While strolling the aisles at Forge Fair 2017 a couple of months ago, I happened on the booth of the Alliance for American Manufacturing (AAM), a nonprofit, nonpartisan partnership formed in 2007 by some of America’s leading manufacturers and the United Steelworkers. Its mission is “to strengthen American manufacturing and create new private-sector jobs through smart public policies.”

While visiting AAM’s booth I was handed a booklet called “The Little Blue Collar Fact Book.” The booklet highlights some basic facts and debunks some myths about American manufacturing that our elected officials and those of us who vote for them need to know. Lawmakers would be wise to consider these facts to ensure that good policy decisions on domestic manufacturing become the norm, and not the exception, as our economic policy moves forward under a new administration in Washington.

To those of us who have spent decades in business-to-business media hawking the benefits of a strong domestic manufacturing base, there is nothing all that new here. Nevertheless, we are not opposed to reviewing some of the basics about manufacturing and what it means to the American economy and our standards of living.

Here are a few of the manufacturing myths mentioned by AAM (in bold type) followed by commentary loosely based on the AAM booklet.

•  Manufacturing doesn’t matter anymore. Nothing could be farther from the truth. In recent decades we have lost millions of good-paying manufacturing jobs, but manufacturing still accounts for 12% of U.S. GDP and still employs 12 million workers. Getting at least some of those jobs back should be a bulwark of any economic policy.

•  China’s no longer a trade problem. In the past few decades, while the world was making China its manufacturer of choice, that country quietly became the world’s largest producer of steel. Basic steel may be considered a commodity, but it is a strategic one that we would do well to manufacture domestically rather than let an oversupply of subsidized imports undermine our own steelmakers. The production of some other metals has been similarly affected.
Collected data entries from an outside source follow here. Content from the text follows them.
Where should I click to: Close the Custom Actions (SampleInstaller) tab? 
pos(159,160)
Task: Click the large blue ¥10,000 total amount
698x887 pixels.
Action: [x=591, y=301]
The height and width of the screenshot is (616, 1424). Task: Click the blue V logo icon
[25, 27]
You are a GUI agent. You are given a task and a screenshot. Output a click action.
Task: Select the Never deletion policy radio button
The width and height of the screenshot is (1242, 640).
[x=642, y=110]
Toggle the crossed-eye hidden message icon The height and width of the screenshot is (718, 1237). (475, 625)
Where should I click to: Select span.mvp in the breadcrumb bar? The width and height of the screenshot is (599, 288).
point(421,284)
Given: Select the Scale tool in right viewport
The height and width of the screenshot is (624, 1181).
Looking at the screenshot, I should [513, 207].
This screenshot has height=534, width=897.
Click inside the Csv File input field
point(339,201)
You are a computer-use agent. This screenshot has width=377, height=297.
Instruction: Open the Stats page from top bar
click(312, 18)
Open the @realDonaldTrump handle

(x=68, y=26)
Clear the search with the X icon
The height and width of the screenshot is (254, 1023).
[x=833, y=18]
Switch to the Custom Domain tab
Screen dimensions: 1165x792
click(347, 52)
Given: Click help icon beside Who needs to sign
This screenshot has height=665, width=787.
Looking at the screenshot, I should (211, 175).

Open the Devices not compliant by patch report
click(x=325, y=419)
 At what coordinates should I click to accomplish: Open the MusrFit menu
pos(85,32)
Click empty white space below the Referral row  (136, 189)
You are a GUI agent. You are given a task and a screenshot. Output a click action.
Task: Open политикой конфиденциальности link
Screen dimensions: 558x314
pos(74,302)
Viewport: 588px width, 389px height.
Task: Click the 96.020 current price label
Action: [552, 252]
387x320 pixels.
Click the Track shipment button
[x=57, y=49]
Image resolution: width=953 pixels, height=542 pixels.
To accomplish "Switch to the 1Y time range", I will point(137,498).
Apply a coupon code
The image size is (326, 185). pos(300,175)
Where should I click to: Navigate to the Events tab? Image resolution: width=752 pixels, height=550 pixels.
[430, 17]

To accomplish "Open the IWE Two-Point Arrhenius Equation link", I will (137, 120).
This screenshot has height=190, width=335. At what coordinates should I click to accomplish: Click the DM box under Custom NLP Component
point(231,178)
•  Big trade deficits aren’t that big of a deal. Wrong. They are a big deal. In recent years we have bought four times more Chinese goods than we have supplied to them, amounting to annual trade deficits in excess of $300 billion. This money goes into Chinese coffers. What goes into Chinese coffers doesn’t go into ours and is, in fact, lent back to us at interest. China is the largest holder of U.S. debt. This all came about from exporting our manufacturing base. There is an ongoing trade war, and we are losing it. With time and the right policies, this is reversible.

•  Currency manipulation isn’t a big deal. Make no mistake about it, currency manipulation may be the ultimate price-fixing tool. Those who practice it are protectionists in clear violation of fair international trade doctrine.

•  America lacks the skilled workforce to support manufacturing. It is true that the composition of the American workforce has changed in response to fewer manufacturing jobs. The shift has been to train workers in industries that can’t be exported, such as health care, hospitality or retail. However, workforces are dynamic in nature and will respond to a new factory seeking workers and paying a fair wage with benefits.